Deep Research and Autonomous Multi-Step Investigation
By Satwik ยท June 10, 2026
Deep Research, released by OpenAI in February 2025, was an agent that spent many minutes autonomously browsing, reading, and synthesizing a cited report in response to a single prompt. Built on an o-series reasoning model, it planned a line of inquiry, issued searches, followed links, revised its approach as it learned, and produced structured, footnoted output. It was one of the first mainstream products to make long-horizon autonomy feel routine, trading latency for depth in a way that suited genuine analytical work.
What made it notable was the shift in interaction contract. Instead of a fast turn-by-turn exchange, the user delegated an open-ended goal and walked away, returning to a finished artifact. That is the essence of agentic value, and competitors, including Google and open-source stacks, shipped their own deep research modes within months, making it a category rather than a feature.

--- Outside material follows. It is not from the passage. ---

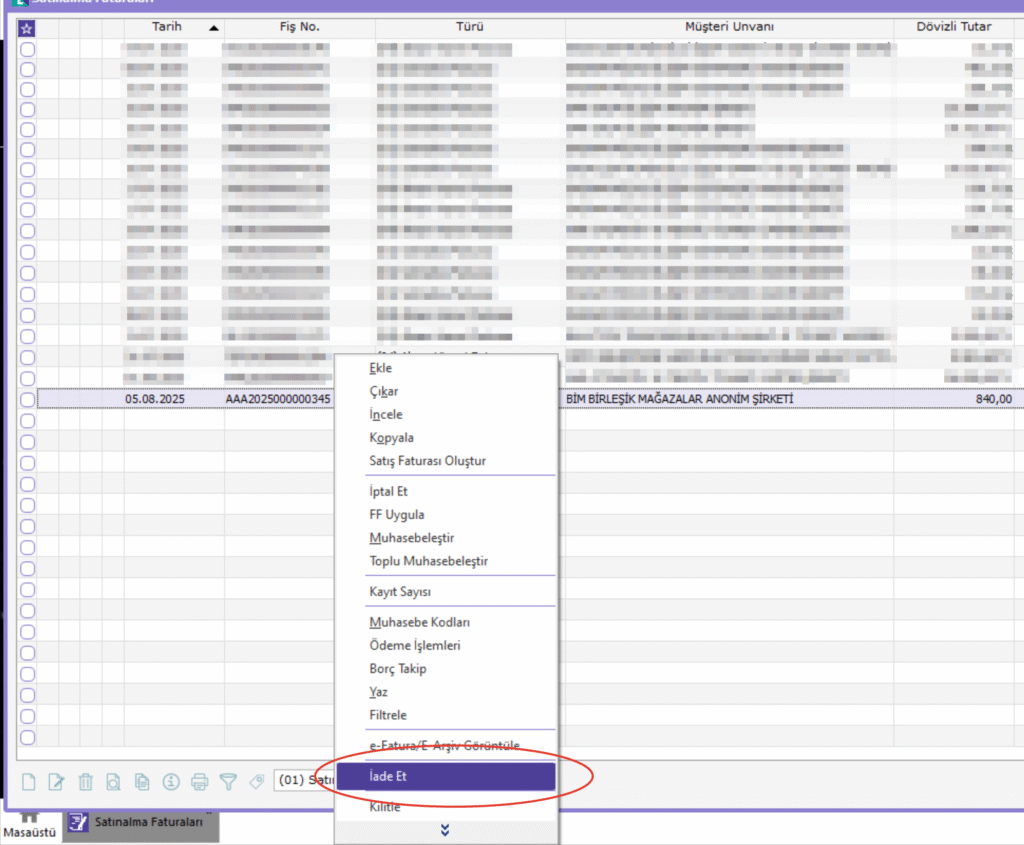Viewport: 1024px width, 845px height.
Task: Open the filter funnel icon
Action: (x=228, y=781)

The security posture follows from the autonomy. A research agent consumes large volumes of untrusted web content over a long trajectory, which means indirect prompt injection has many entry points and a long time to compound; a single poisoned source can steer later searches or seed the final report with planted claims. Because the output looks authoritative, with citations and confident prose, verification burden shifts to the reader, and fabricated or misattributed sources are easy to miss. For sensitive domains the failure modes are subtle: not a refused task but a confidently wrong one shaped by whatever the agent happened to read. Deep Research showed the upside of hands-off delegation and, at the same time, why provenance, source vetting, and adversarial evaluation of long autonomous runs became core safety concerns rather than afterthoughts.